Save Leitrim has first successful appeal against forestry in Leitrim

Save Leitrim have been appealing forestry licences.

Members of the Save Leitrim group are celebrating their first successful appeal against plans to allow forestry in an “environmentally sensitive” area of north Leitrim.
The group lodged an appeal against plans to plant in the Shass area. Earlier this month Leitrim County Council acknowledged they had concerns over plans to plant forestry in this area.
A spokesperson for the local authority told the Manorhamilton Municipal meeting that the planning office in the council had issued a detailed comment to the Forestry Service on the proposed planting Shass/Tullyclevaun pointing out that this new planting, was in an area identified as “low capacity/high sensitivity.”

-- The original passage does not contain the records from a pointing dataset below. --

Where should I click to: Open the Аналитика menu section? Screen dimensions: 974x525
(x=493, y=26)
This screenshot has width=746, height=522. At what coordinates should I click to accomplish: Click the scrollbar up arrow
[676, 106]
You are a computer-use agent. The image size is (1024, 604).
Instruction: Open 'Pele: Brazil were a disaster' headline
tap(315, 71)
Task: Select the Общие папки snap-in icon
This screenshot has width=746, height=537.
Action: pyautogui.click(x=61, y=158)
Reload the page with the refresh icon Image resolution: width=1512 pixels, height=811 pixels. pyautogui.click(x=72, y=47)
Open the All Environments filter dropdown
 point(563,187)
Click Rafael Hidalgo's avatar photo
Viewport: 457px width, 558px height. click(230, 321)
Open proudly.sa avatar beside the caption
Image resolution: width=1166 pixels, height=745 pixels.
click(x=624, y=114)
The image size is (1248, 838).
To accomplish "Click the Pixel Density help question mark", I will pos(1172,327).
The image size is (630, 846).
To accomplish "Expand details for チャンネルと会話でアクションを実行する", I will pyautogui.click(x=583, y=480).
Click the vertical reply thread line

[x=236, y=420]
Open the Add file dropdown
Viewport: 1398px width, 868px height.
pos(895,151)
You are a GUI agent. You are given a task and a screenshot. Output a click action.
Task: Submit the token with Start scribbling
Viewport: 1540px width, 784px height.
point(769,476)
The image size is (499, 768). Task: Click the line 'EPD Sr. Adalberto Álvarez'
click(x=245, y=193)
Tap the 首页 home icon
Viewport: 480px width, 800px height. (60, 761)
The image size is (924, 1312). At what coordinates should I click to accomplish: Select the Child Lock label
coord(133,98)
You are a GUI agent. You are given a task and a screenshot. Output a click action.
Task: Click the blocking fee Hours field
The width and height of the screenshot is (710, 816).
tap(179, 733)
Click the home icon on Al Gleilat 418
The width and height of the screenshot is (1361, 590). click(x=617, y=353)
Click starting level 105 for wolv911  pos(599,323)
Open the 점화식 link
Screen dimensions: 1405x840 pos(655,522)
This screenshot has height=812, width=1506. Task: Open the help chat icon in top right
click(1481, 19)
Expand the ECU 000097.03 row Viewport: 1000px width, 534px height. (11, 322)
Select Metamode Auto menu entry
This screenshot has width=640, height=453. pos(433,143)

A spokesperson for the council had added the proposed planting fell partially within an area identified as being of outstanding natural beauty in the County Development Plan 2015-2021 and said the planting in such a location “is strongly discouraged.”
The council has also said that “where possible” the existing area under forest cover in this location “should be reduced.”
Save Leitrim spokesperson, Justin Warnock, said “we had serious concerns about this planting in this part of the county. We fought hard against it and they (forestry appeals board) took everything we said on board. We are delighted to know that there will be no planting allowed at this location (Shass).”
He said this was the first successful appeal for the Save Leitrim group but said that they would continue to “fight tooth and nail against the planting of monoculture Sitka spruce.”
“We had three more appeals last Monday and we have more coming up. We are at 20% plus forestry in Leitrim and there is no further capacity for more,” he argued.
“Planting should not be allowed in areas of environmental sensitivity. We need to protect our environment and the existing bio-diversity and it's great that the appeals board are acknowledging the importance of areas of environmental sensitivity.”
He described the situation as a “battle between David and Goliath” but vowed that “we'll continue to appeal these licences.”
“When you have losses you do find it hard to pick up and keep fighting but a win like this gives you the heart to go on,” he said.